● STATED EXERCISE
Rewrite the entries starting at the line that contains "This screenshot has" and ending at the last entry, swapping "taskbar" for "task bar" and keeping everything else the same. Leave the pictures out of your answer.

[Word and element pointing entries]

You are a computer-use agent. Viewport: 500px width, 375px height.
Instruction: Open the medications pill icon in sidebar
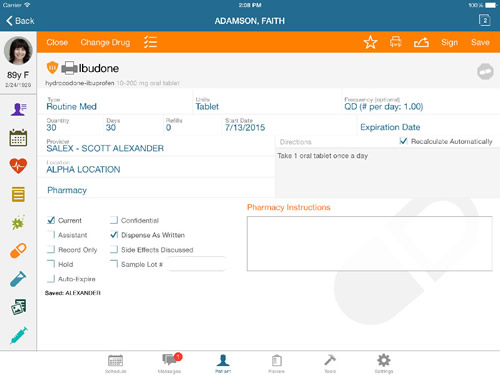click(x=18, y=251)
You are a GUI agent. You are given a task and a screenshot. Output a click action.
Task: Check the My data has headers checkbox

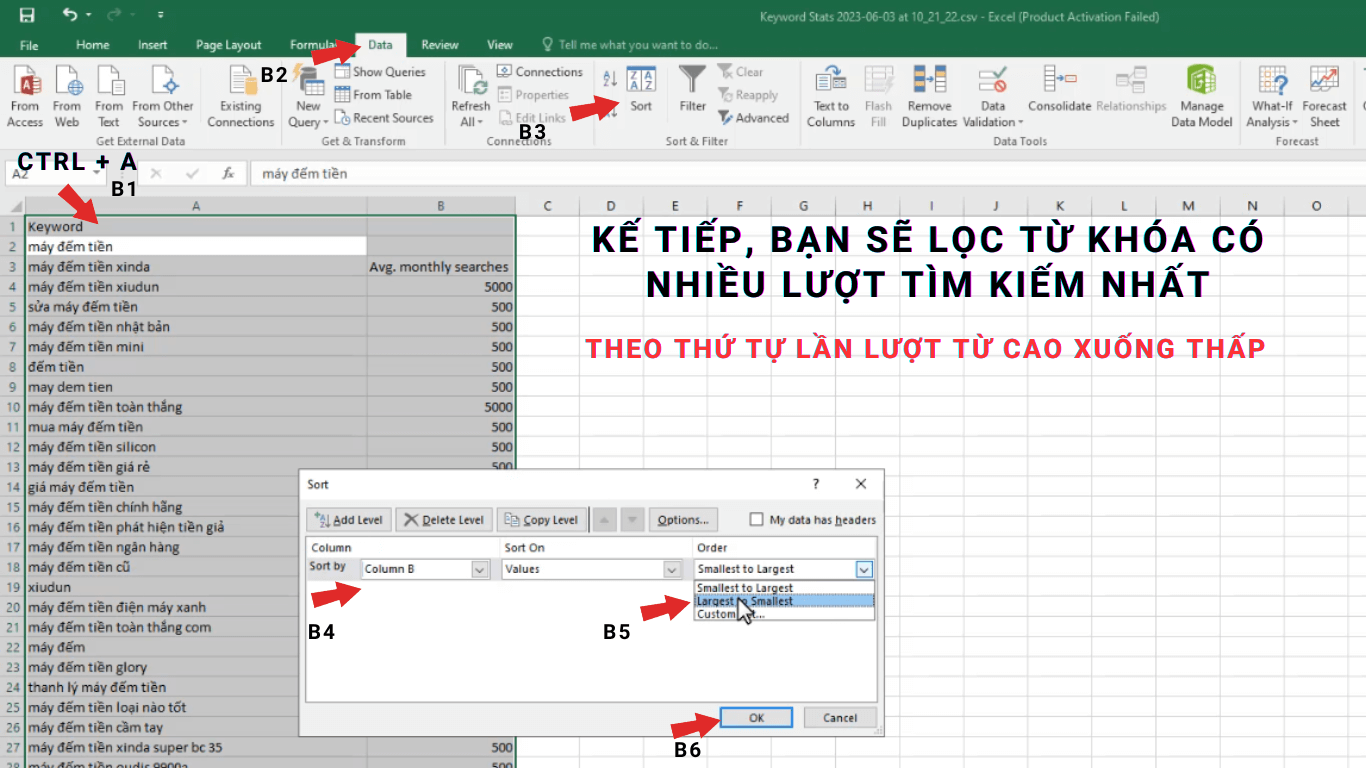[757, 519]
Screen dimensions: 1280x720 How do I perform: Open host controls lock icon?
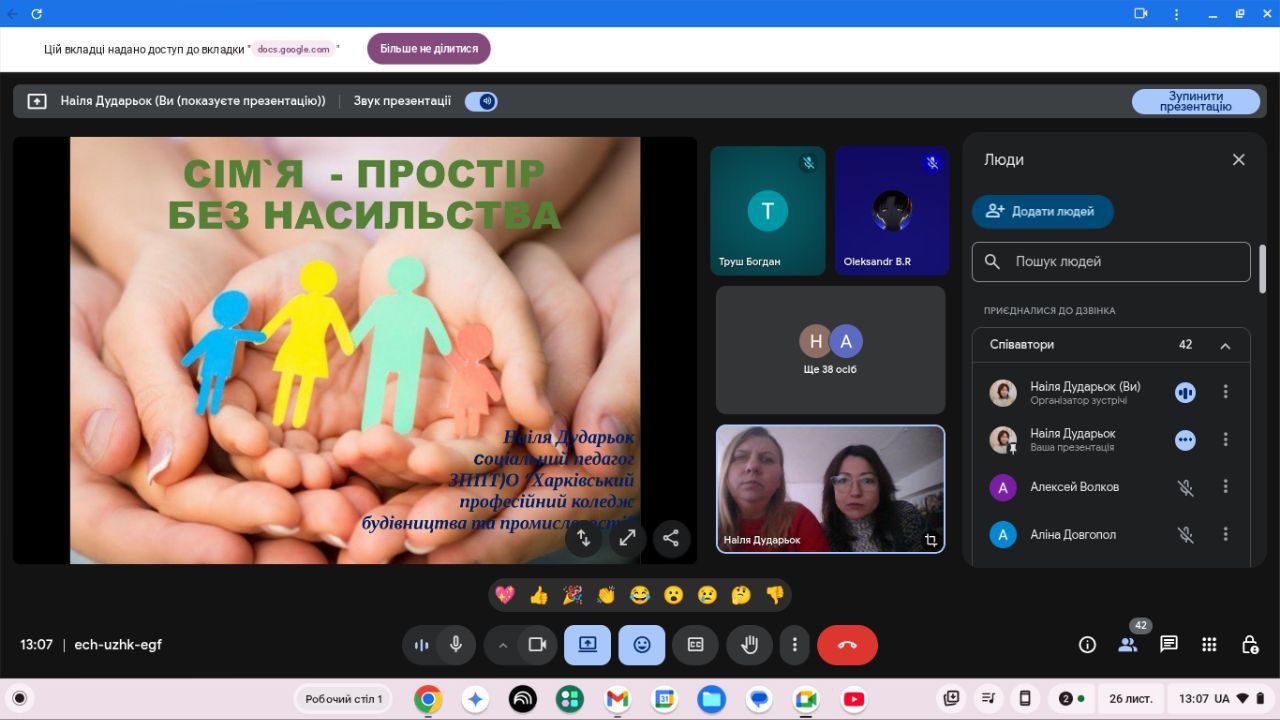[1249, 645]
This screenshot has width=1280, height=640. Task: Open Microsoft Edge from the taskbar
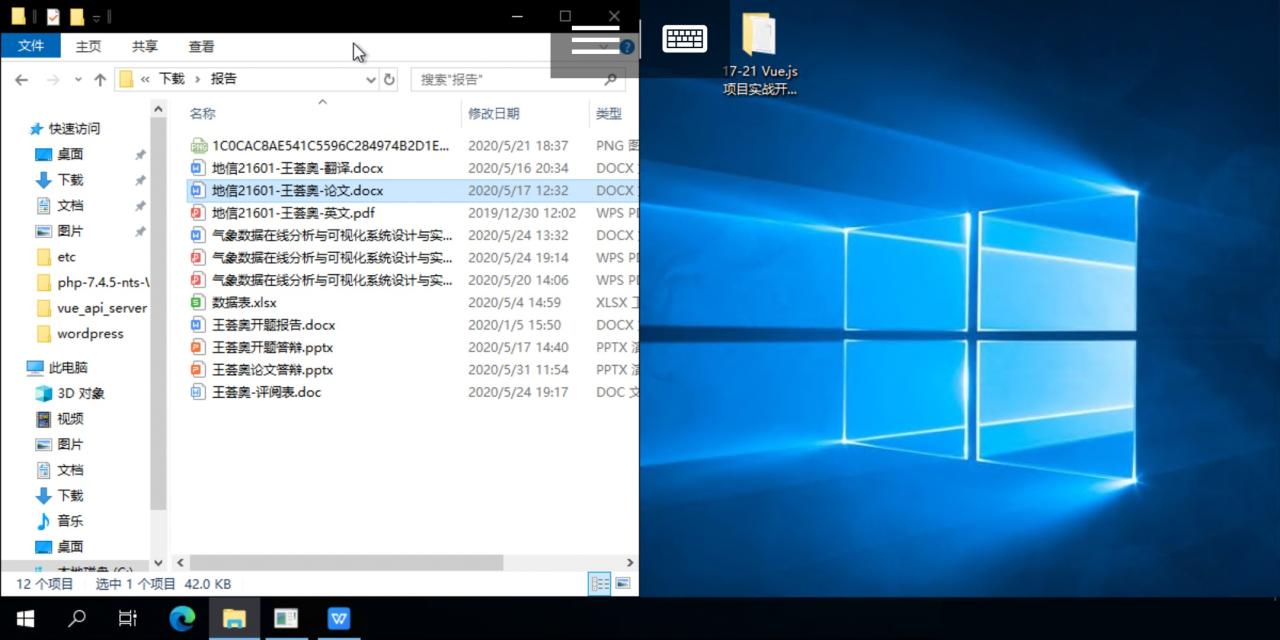point(182,618)
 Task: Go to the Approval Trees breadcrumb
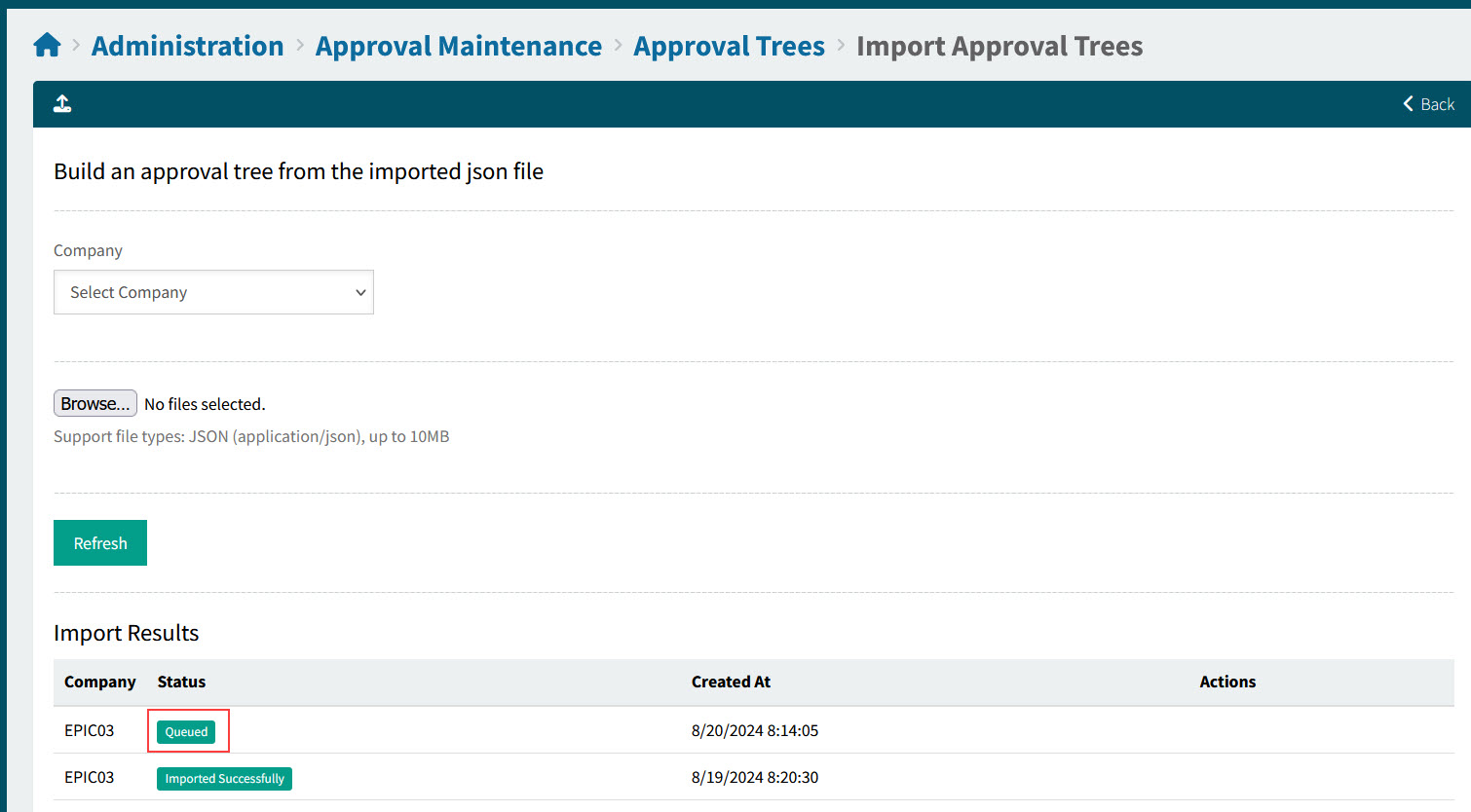click(x=729, y=46)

● SOLUTION TO THIS PROBLEM
This screenshot has width=1280, height=640. Task: Open Microsoft Edge from the task bar
point(182,618)
 Task: Go to the Approval Trees breadcrumb
click(x=729, y=46)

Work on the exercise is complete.